- Opening Delimiter -

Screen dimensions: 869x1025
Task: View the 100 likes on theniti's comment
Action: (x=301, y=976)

- Closing Delimiter -
- Opening Delimiter -

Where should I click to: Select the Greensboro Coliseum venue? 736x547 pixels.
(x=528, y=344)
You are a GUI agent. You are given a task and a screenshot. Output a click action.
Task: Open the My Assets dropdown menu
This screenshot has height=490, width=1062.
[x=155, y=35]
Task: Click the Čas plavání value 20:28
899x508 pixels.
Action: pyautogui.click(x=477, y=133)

- Closing Delimiter -

**What you need to do:**
Only the lines above from the one with "Where should I" up to and including the one with "Task: Open the My Assets dropdown menu" should be repeated, exactly as written.

**Written answer:**
Where should I click to: Select the Greensboro Coliseum venue? 736x547 pixels.
(x=528, y=344)
You are a GUI agent. You are given a task and a screenshot. Output a click action.
Task: Open the My Assets dropdown menu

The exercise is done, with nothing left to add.